## Problem
Repeat only part of the entries. Start at the line that has "Click the RosterElf leaf logo" and keep going through the last line, exactly as given.

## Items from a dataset
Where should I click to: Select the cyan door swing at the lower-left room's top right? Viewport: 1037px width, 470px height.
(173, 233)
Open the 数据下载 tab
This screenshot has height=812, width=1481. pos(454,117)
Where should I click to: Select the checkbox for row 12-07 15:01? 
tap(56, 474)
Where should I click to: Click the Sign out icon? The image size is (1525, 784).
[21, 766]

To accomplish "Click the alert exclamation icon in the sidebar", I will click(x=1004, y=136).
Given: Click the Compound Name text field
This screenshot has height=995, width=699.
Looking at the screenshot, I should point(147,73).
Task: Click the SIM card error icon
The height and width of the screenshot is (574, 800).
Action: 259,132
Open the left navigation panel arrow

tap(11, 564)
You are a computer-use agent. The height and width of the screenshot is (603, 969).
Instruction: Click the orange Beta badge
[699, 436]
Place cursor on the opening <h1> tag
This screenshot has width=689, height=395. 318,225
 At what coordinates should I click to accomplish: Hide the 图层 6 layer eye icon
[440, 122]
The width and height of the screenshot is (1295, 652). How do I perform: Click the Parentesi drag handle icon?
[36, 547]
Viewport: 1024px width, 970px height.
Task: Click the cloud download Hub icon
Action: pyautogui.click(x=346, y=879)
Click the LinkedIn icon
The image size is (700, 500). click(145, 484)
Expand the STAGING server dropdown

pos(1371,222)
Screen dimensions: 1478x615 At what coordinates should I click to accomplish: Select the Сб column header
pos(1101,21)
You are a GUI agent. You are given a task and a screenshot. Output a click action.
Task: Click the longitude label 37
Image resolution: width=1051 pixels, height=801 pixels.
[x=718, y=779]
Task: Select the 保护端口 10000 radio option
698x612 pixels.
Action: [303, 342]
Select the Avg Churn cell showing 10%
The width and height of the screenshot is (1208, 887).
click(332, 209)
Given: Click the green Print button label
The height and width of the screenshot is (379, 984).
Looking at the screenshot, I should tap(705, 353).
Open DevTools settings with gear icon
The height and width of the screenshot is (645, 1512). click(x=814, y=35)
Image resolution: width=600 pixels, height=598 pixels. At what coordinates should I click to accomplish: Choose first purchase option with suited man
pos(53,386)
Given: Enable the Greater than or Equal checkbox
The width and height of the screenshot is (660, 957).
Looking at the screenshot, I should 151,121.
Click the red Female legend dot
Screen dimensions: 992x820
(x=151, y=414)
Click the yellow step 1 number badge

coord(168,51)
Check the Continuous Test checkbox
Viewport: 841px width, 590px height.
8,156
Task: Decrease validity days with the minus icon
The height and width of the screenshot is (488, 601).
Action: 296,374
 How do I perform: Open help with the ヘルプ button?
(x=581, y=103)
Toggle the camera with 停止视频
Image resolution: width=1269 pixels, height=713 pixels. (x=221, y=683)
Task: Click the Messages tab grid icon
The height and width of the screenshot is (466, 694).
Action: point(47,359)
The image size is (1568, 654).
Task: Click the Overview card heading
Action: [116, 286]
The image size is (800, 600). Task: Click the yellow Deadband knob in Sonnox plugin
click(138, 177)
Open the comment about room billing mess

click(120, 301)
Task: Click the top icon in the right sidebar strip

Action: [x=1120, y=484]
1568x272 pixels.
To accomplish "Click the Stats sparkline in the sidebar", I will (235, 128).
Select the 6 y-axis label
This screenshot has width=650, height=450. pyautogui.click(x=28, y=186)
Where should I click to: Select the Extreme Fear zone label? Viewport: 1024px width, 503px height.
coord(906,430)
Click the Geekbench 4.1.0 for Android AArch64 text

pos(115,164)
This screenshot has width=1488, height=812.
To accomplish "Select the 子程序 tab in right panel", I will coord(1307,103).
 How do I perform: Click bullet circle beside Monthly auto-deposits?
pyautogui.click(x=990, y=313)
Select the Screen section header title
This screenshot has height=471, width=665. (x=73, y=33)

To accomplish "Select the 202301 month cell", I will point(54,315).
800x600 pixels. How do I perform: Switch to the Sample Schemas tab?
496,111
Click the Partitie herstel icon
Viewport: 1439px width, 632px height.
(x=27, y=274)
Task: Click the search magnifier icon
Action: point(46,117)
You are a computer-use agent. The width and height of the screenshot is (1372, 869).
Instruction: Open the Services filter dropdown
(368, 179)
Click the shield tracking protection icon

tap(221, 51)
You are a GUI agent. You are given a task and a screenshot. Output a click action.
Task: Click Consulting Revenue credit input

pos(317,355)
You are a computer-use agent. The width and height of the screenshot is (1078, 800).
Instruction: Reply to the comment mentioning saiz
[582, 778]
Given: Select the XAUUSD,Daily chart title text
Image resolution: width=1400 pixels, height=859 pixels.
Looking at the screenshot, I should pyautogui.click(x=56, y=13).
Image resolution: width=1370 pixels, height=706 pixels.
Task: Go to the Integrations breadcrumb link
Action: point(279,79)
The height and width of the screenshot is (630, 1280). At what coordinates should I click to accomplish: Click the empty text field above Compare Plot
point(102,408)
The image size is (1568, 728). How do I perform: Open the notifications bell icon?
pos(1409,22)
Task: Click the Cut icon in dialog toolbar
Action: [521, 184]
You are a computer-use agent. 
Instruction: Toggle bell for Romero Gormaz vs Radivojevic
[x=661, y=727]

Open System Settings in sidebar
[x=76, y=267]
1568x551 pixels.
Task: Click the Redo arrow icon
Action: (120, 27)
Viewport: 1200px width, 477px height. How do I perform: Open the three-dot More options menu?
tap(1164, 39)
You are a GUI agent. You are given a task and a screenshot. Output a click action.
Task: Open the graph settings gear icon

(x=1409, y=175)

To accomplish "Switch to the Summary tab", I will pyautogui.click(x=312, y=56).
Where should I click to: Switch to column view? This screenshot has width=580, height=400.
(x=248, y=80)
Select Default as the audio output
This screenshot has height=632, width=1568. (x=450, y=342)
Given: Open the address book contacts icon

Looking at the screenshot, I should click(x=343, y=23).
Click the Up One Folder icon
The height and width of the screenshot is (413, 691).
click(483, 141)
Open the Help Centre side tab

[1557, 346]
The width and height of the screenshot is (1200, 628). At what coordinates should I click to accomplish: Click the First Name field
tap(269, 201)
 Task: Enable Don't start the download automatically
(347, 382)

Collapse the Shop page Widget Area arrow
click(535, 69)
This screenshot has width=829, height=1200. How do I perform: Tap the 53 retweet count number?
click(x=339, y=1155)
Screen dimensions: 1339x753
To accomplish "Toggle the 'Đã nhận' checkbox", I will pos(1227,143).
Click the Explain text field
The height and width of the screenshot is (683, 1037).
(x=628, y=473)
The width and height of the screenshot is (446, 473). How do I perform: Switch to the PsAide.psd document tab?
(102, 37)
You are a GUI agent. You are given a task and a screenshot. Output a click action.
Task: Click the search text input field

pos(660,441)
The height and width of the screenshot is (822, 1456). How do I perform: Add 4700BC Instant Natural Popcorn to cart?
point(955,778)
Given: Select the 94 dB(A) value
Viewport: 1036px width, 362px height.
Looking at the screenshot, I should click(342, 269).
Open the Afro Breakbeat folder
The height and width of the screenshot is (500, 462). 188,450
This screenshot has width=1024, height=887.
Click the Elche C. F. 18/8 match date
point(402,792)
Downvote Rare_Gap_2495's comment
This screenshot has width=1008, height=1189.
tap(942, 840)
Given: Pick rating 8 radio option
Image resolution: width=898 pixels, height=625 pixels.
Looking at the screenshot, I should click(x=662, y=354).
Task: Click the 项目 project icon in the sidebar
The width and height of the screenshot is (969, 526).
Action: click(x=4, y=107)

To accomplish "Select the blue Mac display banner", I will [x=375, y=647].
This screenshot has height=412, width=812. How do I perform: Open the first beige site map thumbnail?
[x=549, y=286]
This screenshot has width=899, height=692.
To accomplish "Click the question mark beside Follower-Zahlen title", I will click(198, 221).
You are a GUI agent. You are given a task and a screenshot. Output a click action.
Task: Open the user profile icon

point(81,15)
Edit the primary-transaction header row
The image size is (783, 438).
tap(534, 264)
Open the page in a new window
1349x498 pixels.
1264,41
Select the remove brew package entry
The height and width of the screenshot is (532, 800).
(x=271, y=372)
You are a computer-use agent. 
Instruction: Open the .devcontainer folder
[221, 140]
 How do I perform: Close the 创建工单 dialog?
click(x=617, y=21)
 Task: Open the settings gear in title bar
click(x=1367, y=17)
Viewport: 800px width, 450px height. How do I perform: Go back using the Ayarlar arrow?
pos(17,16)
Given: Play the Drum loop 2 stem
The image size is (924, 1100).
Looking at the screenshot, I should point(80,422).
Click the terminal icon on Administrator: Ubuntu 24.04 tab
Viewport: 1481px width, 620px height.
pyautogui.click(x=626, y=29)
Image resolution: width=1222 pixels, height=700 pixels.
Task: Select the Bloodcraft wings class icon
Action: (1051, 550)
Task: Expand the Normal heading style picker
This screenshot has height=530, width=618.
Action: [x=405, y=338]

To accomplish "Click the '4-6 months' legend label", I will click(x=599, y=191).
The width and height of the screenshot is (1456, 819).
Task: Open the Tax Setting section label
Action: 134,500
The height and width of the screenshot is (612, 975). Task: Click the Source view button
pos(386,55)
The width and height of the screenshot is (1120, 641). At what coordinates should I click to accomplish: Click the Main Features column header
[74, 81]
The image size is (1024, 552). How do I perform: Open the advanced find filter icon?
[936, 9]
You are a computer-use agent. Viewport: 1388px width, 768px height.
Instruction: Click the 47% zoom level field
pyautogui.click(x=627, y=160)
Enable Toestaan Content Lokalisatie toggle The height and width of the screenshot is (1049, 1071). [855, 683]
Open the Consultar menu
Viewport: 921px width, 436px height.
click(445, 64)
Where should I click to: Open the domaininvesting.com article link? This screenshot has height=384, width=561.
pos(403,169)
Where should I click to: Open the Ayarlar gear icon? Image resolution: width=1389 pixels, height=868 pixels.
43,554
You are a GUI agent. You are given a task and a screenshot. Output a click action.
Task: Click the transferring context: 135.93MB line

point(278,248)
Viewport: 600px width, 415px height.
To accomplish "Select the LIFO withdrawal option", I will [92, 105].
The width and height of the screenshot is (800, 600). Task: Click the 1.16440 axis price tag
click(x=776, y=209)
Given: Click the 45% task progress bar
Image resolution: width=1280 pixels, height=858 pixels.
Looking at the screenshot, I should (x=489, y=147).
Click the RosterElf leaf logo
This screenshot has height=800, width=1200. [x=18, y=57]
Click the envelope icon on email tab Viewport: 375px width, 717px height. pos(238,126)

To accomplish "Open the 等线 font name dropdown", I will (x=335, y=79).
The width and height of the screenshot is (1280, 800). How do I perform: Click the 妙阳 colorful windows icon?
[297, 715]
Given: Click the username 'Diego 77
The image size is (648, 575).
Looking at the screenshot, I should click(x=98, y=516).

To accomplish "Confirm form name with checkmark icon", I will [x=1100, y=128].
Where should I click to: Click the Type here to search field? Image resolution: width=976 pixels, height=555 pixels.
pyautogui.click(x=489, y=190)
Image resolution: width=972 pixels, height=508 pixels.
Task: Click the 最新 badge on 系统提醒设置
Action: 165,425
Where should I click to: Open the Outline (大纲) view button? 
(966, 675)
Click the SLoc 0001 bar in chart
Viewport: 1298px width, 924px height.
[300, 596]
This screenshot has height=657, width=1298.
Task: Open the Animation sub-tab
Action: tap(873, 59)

## Answer to the exercise
Click the RosterElf leaf logo
This screenshot has height=800, width=1200. [x=18, y=57]
Click the envelope icon on email tab Viewport: 375px width, 717px height. pos(238,126)

To accomplish "Open the 等线 font name dropdown", I will (x=335, y=79).
The width and height of the screenshot is (1280, 800). How do I perform: Click the 妙阳 colorful windows icon?
[297, 715]
Given: Click the username 'Diego 77
The image size is (648, 575).
Looking at the screenshot, I should click(x=98, y=516).

To accomplish "Confirm form name with checkmark icon", I will [x=1100, y=128].
Where should I click to: Click the Type here to search field? Image resolution: width=976 pixels, height=555 pixels.
pyautogui.click(x=489, y=190)
Image resolution: width=972 pixels, height=508 pixels.
Task: Click the 最新 badge on 系统提醒设置
Action: 165,425
Where should I click to: Open the Outline (大纲) view button? 
(966, 675)
Click the SLoc 0001 bar in chart
Viewport: 1298px width, 924px height.
[300, 596]
This screenshot has height=657, width=1298.
Task: Open the Animation sub-tab
Action: tap(873, 59)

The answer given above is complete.